_TASK OBJECTIVE_. Print every one of the records below line for line, changing nothing.

Stored records:
START

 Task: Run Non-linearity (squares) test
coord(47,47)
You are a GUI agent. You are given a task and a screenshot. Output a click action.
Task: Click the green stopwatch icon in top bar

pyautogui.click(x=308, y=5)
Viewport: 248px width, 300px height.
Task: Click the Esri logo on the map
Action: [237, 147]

END

_IN RESPONSE_.
 Task: Run Non-linearity (squares) test
coord(47,47)
You are a GUI agent. You are given a task and a screenshot. Output a click action.
Task: Click the green stopwatch icon in top bar

pyautogui.click(x=308, y=5)
Viewport: 248px width, 300px height.
Task: Click the Esri logo on the map
Action: [237, 147]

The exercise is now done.